Nell’ultima settimana, i prezzi export dei coils laminati a caldo (HRC) in India hanno mostrato una lieve tendenza al rialzo, anche se la maggior parte delle principali acciaierie preferisce non proporre offerte o inseguire offerte d’acquisto a causa della limitata offerta e del miglioramento delle vendite sul mercato locale.
Nello specifico, le offerte export di materiale indiano nel Medio Oriente sono state segnalate a 485-500 $/t FOB, in aumento di 10-20 $/t su base settimanale. Tuttavia, i venditori non hanno accettato offerte d’acquisto inferiori da parte dei clienti, dato che sono concentrate sui considerevoli volumi delle vendite domestiche e sul miglioramento dei margini. Secondo le fonti, le offerte di HRC indiani sono state registrate a 510-525 $/t CFR negli Emirati Arabi Uniti, anch’esse in aumento di 10-20 $/t su base settimanale.
Inoltre, questa settimana i prezzi in Vietnam si attestano a 500 $/t CFR, contro i 493-500 $/t CFR (circa 480 $/t FOB) della settimana scorsa.
Al contempo, le offerte di HRC di provenienza indiana in Europa. Le offerte indicative in Europa si collocano a 600 $/t CFR e più (circa 550 $/t FOB), come alla fine della settimana scorsa.
Di conseguenza, il prezzo di riferimento di SteelOrbis per gli HRC SAE1006 provenienti dall’India si è attestato a 480-550 $/t FOB, registrando un aumento di 5 $/t rispetto all’estremità inferiore del range dalla fine della settimana scorsa.
«Gli attuali prezzi accettabili sui mercati principali non offrono nulla in termini di profittabilità agli esportatori. Persino i prezzi ufficiali delle acciaierie a 54.000 INR/t (595 $/t) sono più competitivi delle offerte export. Questo senza considerare che i prezzi commerciali sono attualmente superiori ai prezzi di listino dei produttori», ha commentato una fonte vicina a Tata Steel Limited.

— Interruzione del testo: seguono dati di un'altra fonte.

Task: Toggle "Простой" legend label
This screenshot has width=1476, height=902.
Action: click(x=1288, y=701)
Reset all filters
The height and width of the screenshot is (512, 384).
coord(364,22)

«Girano voci non confermate su accordi per volumi molto piccoli conclusi da acciaierie o distributori di medie dimensioni. Tuttavia, queste vendite servono solo come strategia per mantenere la presenza sul mercato. Riteniamo che le esportazioni rimarranno un’attività secondaria per i produttori per il resto dell’anno fiscale», ha aggiunto.